Distressed hedge funds are depleting opportunities, driving up prices and overvaluing companies without performing proper due dilligence, according to distressed buyers who are lamenting the new breed of competitors.

Distressed hedge funds are depleting opportunities, driving up prices and overvaluing companies without performing proper due dilligence, according to distressed buyers who are lamenting the new breed of competitors.

Brandon Stranzl, general partner at Tiedemann BGS Partners in New York, said there is too much capital chasing too few deals. "You can't have a distressed investment if everyone wants to buy it," he stated. Stranzl added he is essentially ignoring the distressed market now because he expects returns to be sub-par and is instead waiting for capital, namely hedge funds, to exit that market. "We're in a speculative bubble. You could almost take 'hedge' and attach it to 'funds' in a similar manner to 'dot' and 'com'... it can't be good wherever it's going to end up," he lamented.

Scott Victor, managing director at SSG Capital Advisors in Philadelphia, said deals are being bought at very high multiples and a lot of hedge funds have come into lower middle market investing. "When looking at a company, you have to get in there quickly and you have to do due diligence," he noted.
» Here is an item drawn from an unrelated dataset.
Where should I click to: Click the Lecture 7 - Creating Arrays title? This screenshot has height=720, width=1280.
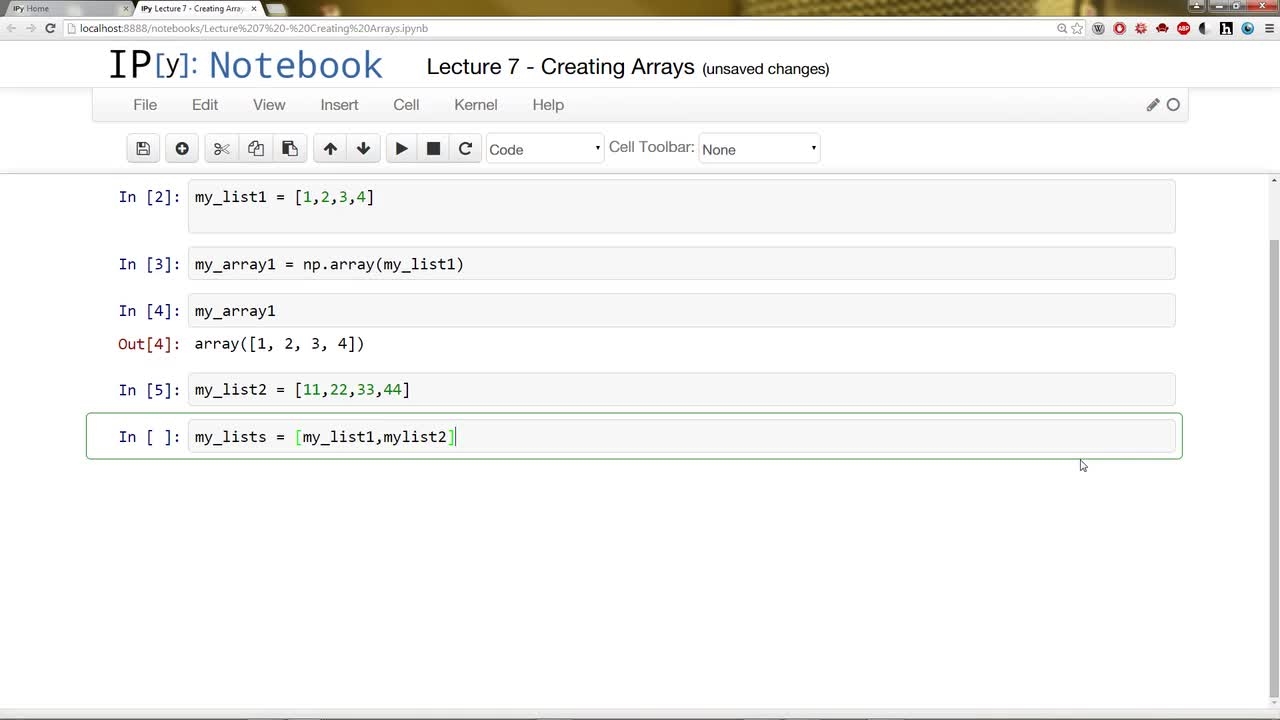[560, 67]
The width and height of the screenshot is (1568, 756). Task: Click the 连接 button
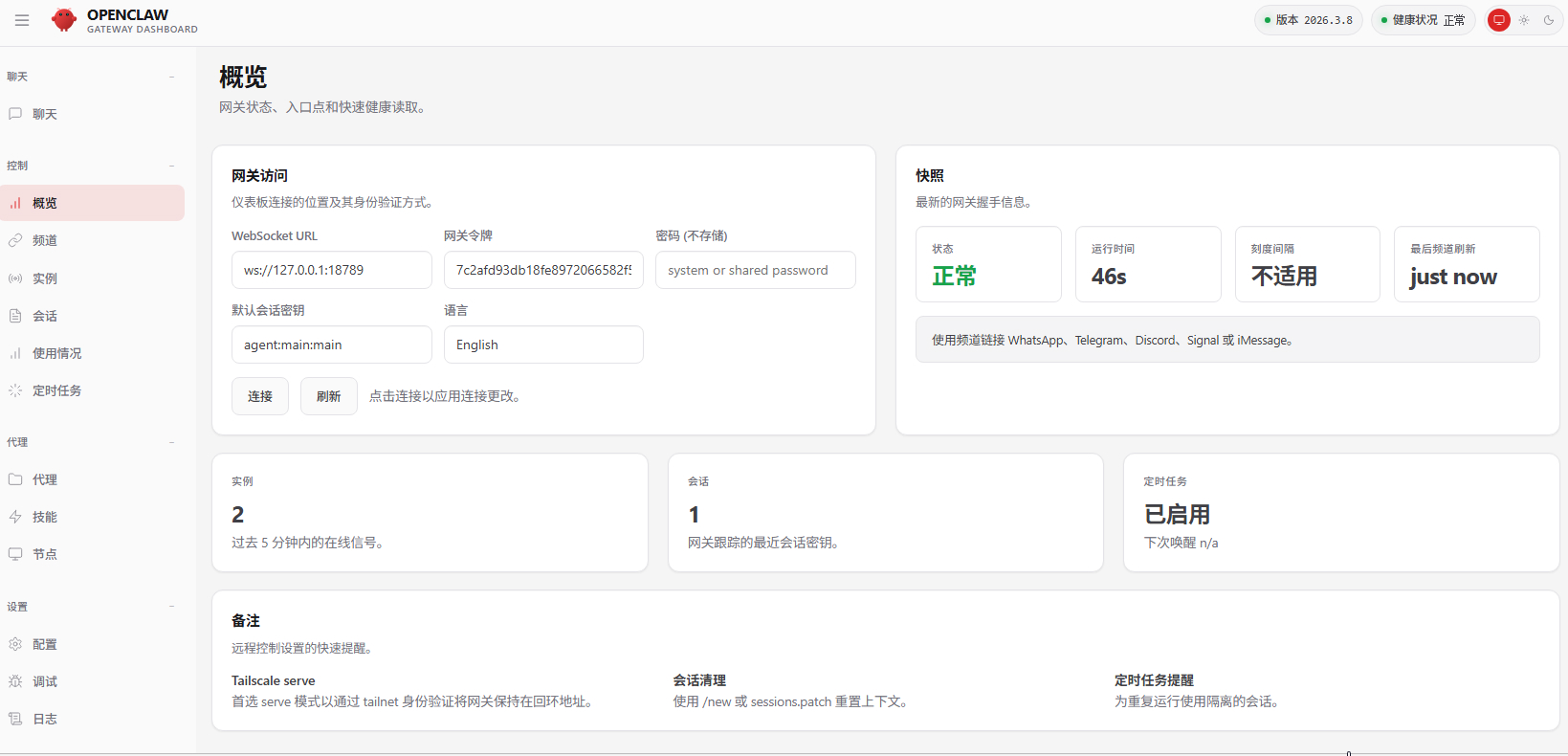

Hedge funds are throwing money around so carelessly that they will inevitably incur future losses on some distressed paper, predicted Robert Lass, managing director at middle market distressed investor Radius Equity Partners in Chicago. "We've been seeing a lot of hedge funds doing two days of due diligence on a $500 million deal where a company has busted 10 covenants or is in default," he said. In contrast, Radius is currently looking at an unspecified middle market company with 19 factories across the country and has deployed 10 to study it.